=== Page text ===
Considering all other portfolios sorted, we report evidence of a statistically significant underperformance of high-risk stocks, that is, stocks with simultaneously high (idiosyncratic) volatility and high (idiosyncratic) skewness, in both markets. In this context, significant performance differentials may be attributed to the widely known low-volatility anomaly, which can be traced back to Black (1972) and Haugen and Heins (1975). Contradicting the Capital Asset Pricing Model (Sharpe 1964), the low-volatility anomaly states that low-risk assets, irrespective of the applied risk measure, have superior returns.Footnote 5

Private sector holdings

Securities holdings statistics data

Data on private sector holdings come from the SHS-base which is a reasonable indicator for the distribution of listed securities among German households. The SHS-base is a collection of obligatory reports filed by all financial institutions domiciled in Germany to Deutsche Bundesbank (Bade et al. 2017). The available data contain quarterly observations from the fourth quarter of 2005 to the fourth quarter 2012; each observation is from the end of the last month of the quarter. Starting in January 2013, the SHS-base changed to monthly observations. Monthly data are obtained up until June 2017. Accordingly, they reflect end-of-month security holdings. Subsequently, SHS-base data points are labeled security-month observations.

The reports comprise data on all debt securities, shares, and mutual funds stored at the reporting institutions that correspond to German households. Security holdings are reported by their ISIN. For each security-month observation, Deutsche Bundesbank provides the aggregated market value of the shares owned by German households that comprises the aggregated number of shares multiplied by the corresponding end-of-month market price in EUR. In contrast to discount and retail brokerage data which mirror portfolios of a corresponding client base, SHS-base aggregated market values are based on the shares owned by the entirety of German households. Hence, the SHS-base dataset, as applied in this analysis, gives information about the actual (unbiased) distribution of German private sector funds across the considered securities (Oehler and Wanger 2020).
=== Information provided ===
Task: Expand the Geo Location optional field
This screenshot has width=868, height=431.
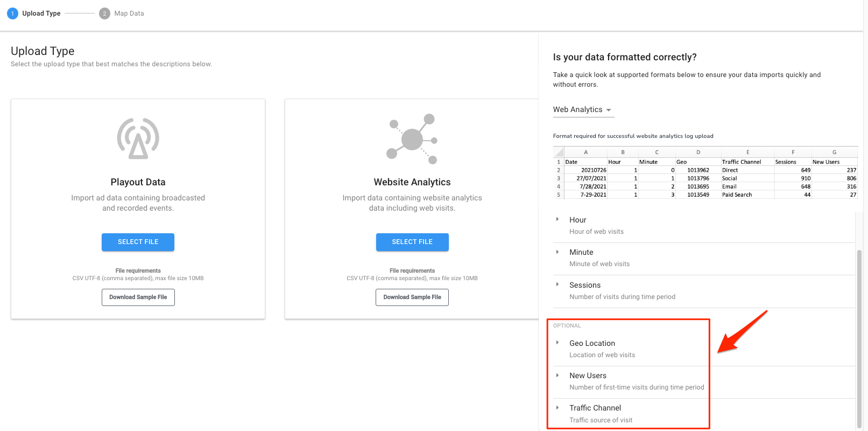Action: pyautogui.click(x=558, y=343)
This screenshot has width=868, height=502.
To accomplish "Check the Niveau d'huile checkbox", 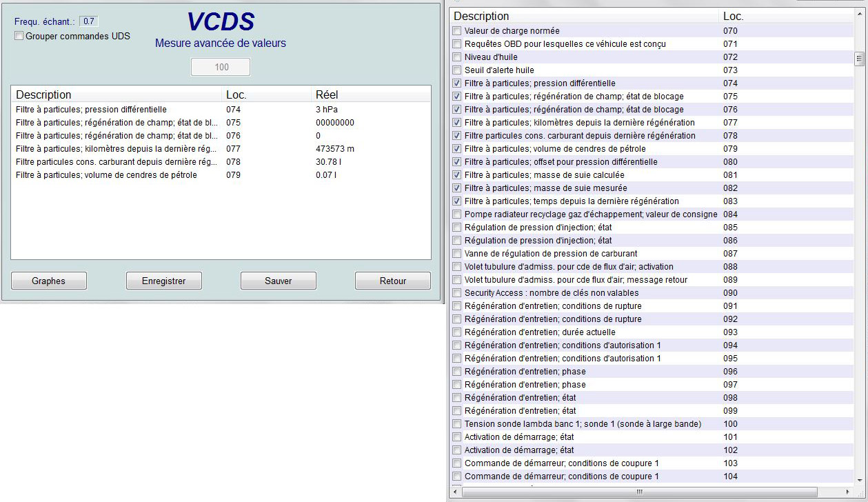I will pos(457,57).
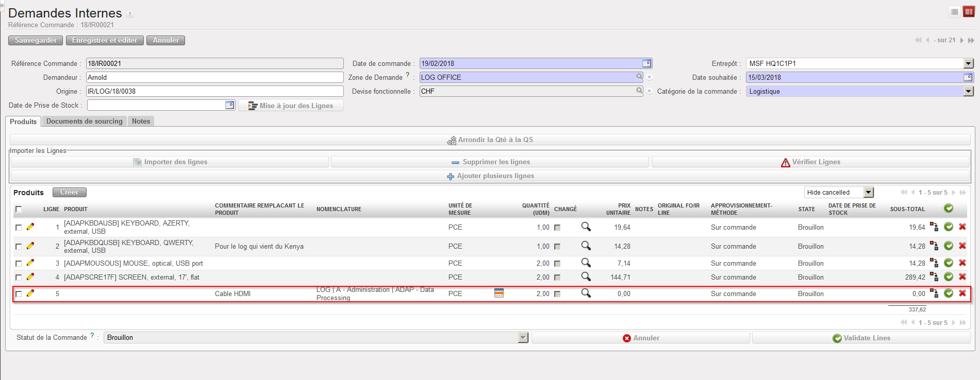Validate line 2 with the green check icon
Viewport: 980px width, 380px height.
pos(948,246)
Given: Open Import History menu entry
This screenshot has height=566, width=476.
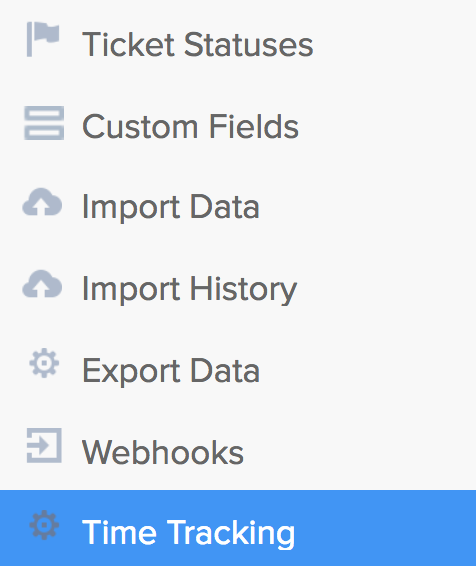Looking at the screenshot, I should point(238,289).
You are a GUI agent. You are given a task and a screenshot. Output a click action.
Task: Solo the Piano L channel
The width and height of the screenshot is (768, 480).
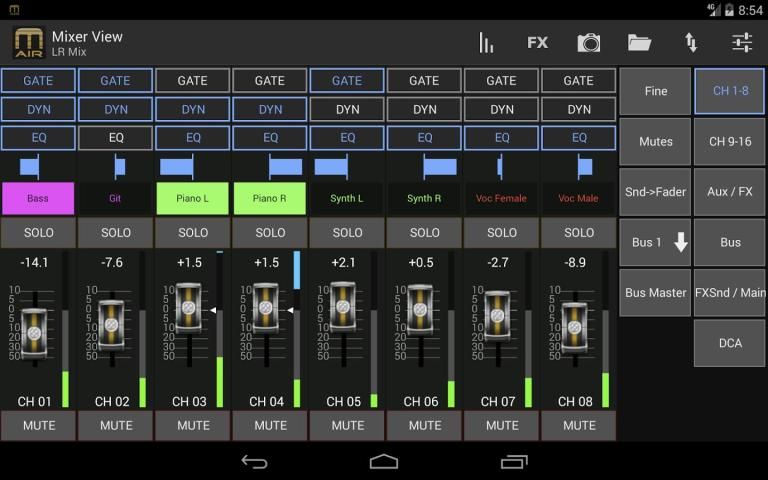(193, 232)
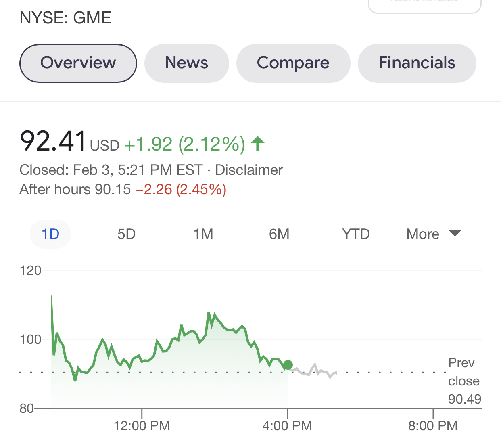Click the Prev close 90.49 label
This screenshot has height=448, width=501.
(x=464, y=381)
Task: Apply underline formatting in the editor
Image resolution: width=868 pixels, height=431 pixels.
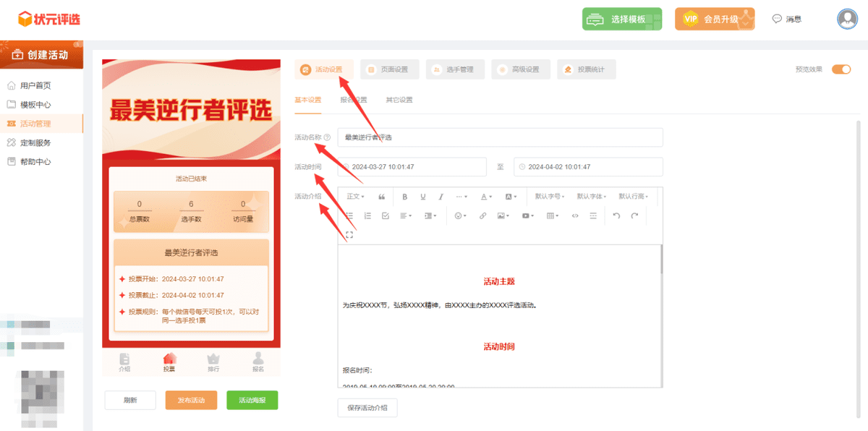Action: 424,197
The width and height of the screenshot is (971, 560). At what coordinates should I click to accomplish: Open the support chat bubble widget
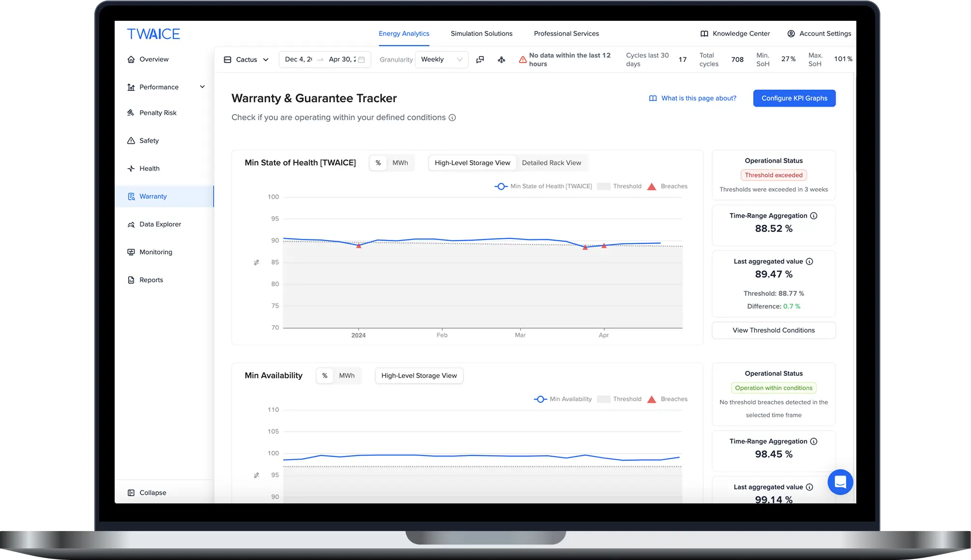pos(840,482)
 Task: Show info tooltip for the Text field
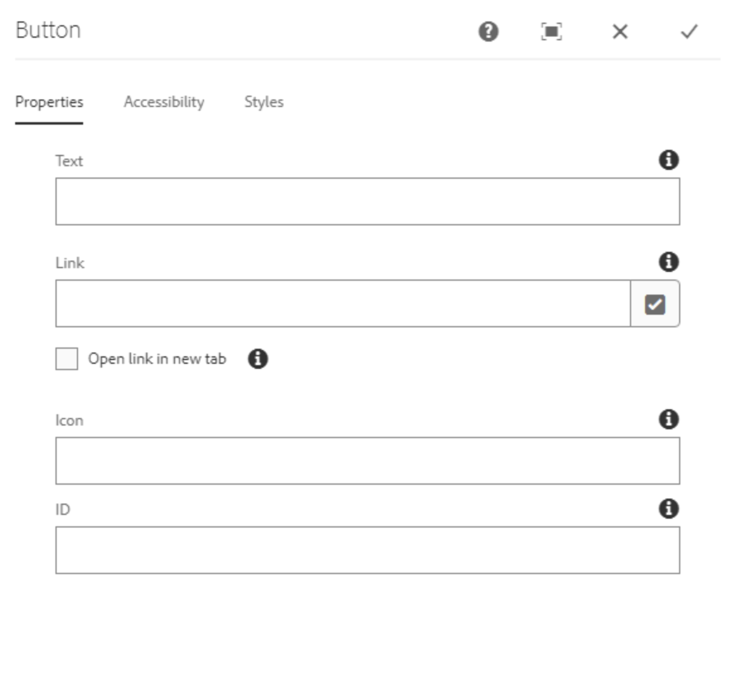coord(668,160)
===
* Work to do *
Retype the securities holdings text word for word, starting with "Data on private" and going on through "labeled security-month observations.".

* Worked solution *
Data on private sector holdings come from the SHS-base which is a reasonable indicator for the distribution of listed securities among German households. The SHS-base is a collection of obligatory reports filed by all financial institutions domiciled in Germany to Deutsche Bundesbank (Bade et al. 2017). The available data contain quarterly observations from the fourth quarter of 2005 to the fourth quarter 2012; each observation is from the end of the last month of the quarter. Starting in January 2013, the SHS-base changed to monthly observations. Monthly data are obtained up until June 2017. Accordingly, they reflect end-of-month security holdings. Subsequently, SHS-base data points are labeled security-month observations.